Agora que estou escrevendo
este artigo, fico na dúvida. Era
domingo, aí pelas 11h da manhã,
um lindo dia. Eu estava de carro
na frente do parque Ibirapuera,
parado no sinal vermelho. Do alto-falante instalado em cima de
uma Kombi branca vinham sons
animados.
"Participe, minha gente! Vamos
todos participar!" Ou algo assim.
Música aeróbica, no gênero Daniela Mercury ou show da Xuxa.
Podia ser um sorteio do Baú da
Felicidade ou uma iniciativa para doação de agasalhos. Então reparei na faixa, com dizeres em
vermelho, que estava pendurada
na Kombi. Era uma campanha
pela redução da maioridade penal.
Não é que a idéia me escandalize muito. Um rapaz de 16 anos
que tenha cometido vários assassinatos não pode ficar em liberdade; é claramente eufemístico chamá-lo de "menor infrator". Só
que, entre uma unidade da Febem e a cadeia, não sei se a diferença é crucial. E não me sinto especialmente bom, tolerante e humano ao defender que só a partir
dos 18 anos alguém seja trancafiado num campo de concentração superlotado, onde será estuprado pelos colegas de cela depois
de sofrer tortura nas mãos da polícia para confessar crimes que
não cometeu.
Em todo caso, já tratei do assunto em outra ocasião. O que me
deixou incrédulo, naquele domingo de sol, foi o espírito de animação construtiva, de celebração
dançante com que se colhiam
adesões ao abaixo-assinado.
Talvez, como disse, eu estivesse
delirando. Alguém simplesmente
terá deixado o rádio da Kombi ligado entre um discurso e outro.
Não sei.
O fato é que, enquanto muita
gente quer a maioridade aos 16
anos, ocorre também o processo
inverso de uma crescente infantilização do mundo adulto. Tudo
vira gincana -até protesto da
CUT.
Tenho também achado incomum o número de marmanjos
que, no shopping, aparecem de
boné bordô e calça curta, comendo algodão-doce na fila do cinema, à espera do momento de ver
"Scooby Doo" com a namorada.
Não me refiro a adolescentes:
homens de 30, 40 anos submergem na inocência, na infância
eterna dos shoppings e playcenters. Passar a lua-de-mel na Disneylândia -e quem sabe as bodas de prata- já não é comportamento que provoque surpresa.

§ BLOCO DE DADOS:

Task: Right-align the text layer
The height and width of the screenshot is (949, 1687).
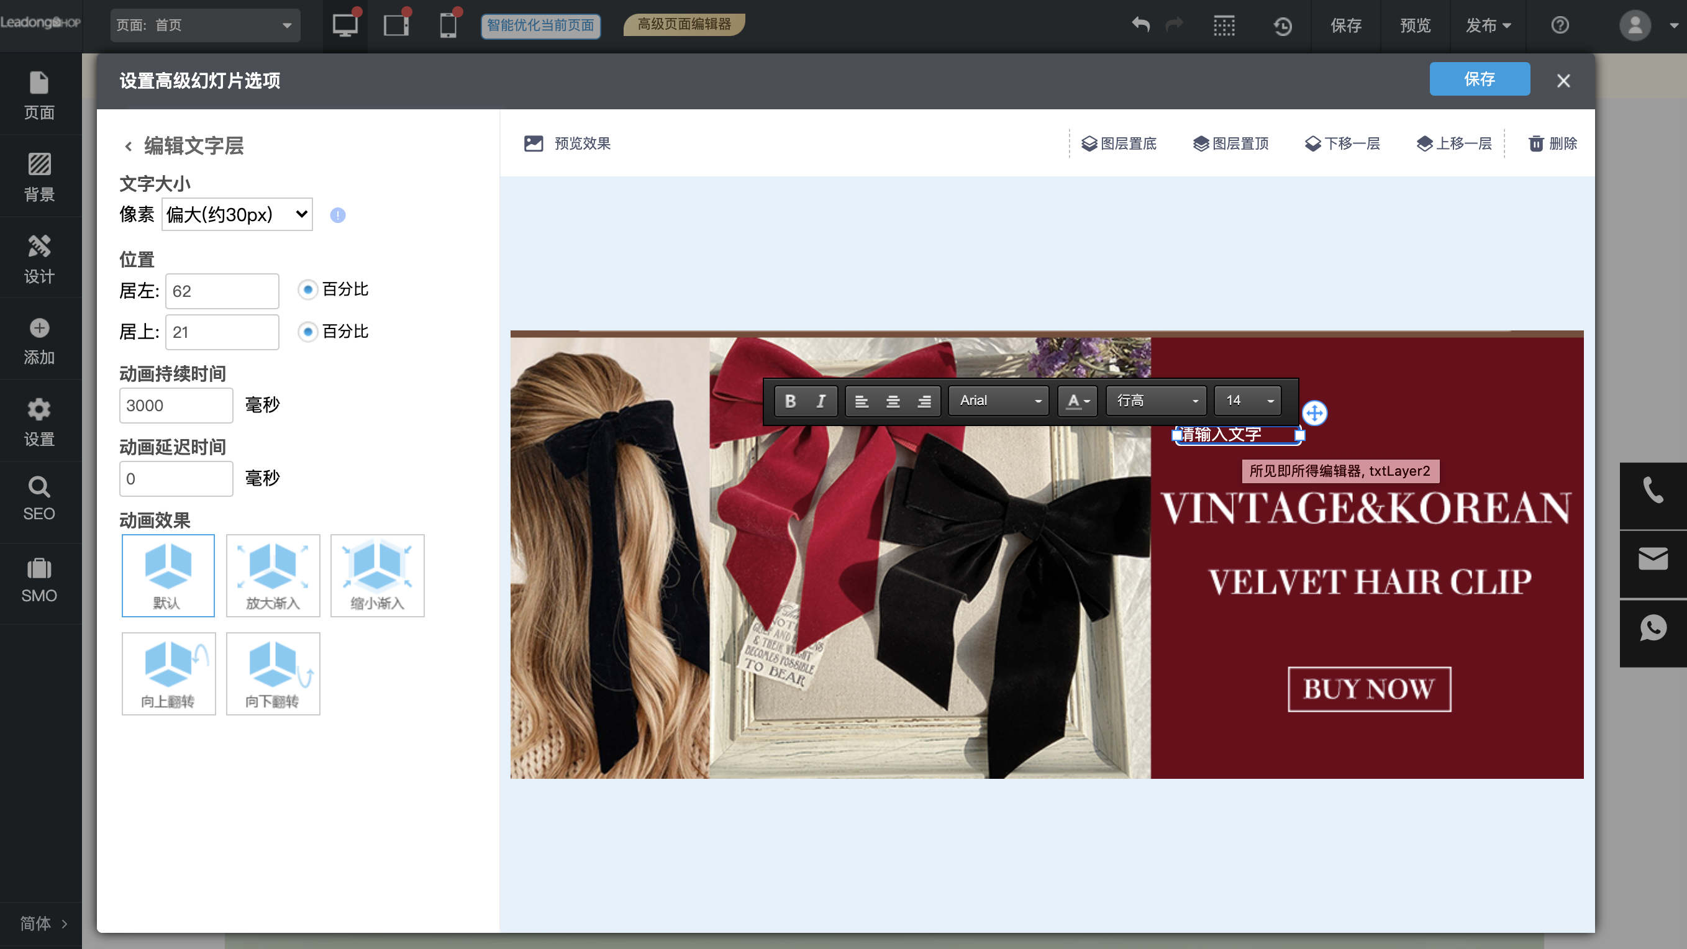Action: click(924, 401)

§ ATIVIDADES PROPOSTAS:
1. Enumere os comportamentos de homens adultos que o texto de leitura descreve depois da frase "Tenho também achado incomum o número de marmanjos".
2. Prossiga o texto de leitura sobre a campanha vista no Ibirapuera e a infantilização dos adultos, começando logo após a última frase apresentada.

§ RESPOSTAS ESPERADAS:
1.
- Aparecem no shopping de boné bordô e calça curta.
- Comem algodão-doce na fila do cinema.
- Esperam o momento de ver "Scooby Doo" com a namorada.
- Passam a lua-de-mel (e, quem sabe, as bodas de prata) na Disneylândia.

2.
Um fenômeno relacionado com
tudo isso -e sem dúvida mais
preocupante- é o crescimento
dos casos de gravidez entre adolescentes no Brasil. Entre 1993 e
1997, por exemplo, houve um aumento de 20% nos partos em mulheres de dez a 14 anos atendidas
pelo SUS. As jovens de 15 a 19
anos são o único grupo, nos últimos dez anos, em que aumentou
a taxa de fecundidade.
Há números impressionantes
no livro "Juventudes e Sexualidade", de Mary Garcia Castro, Miriam Abramovay e Lorena Bernadete da Silva, recém-editado
pela Unesco, com apoio do governo federal. Fico mais uma vez em
estado de incredulidade.
No município de Fortaleza,
33,3% das jovens entre dez e 14
anos de idade dizem já ter engravidado. Em São Paulo, são 11,1%.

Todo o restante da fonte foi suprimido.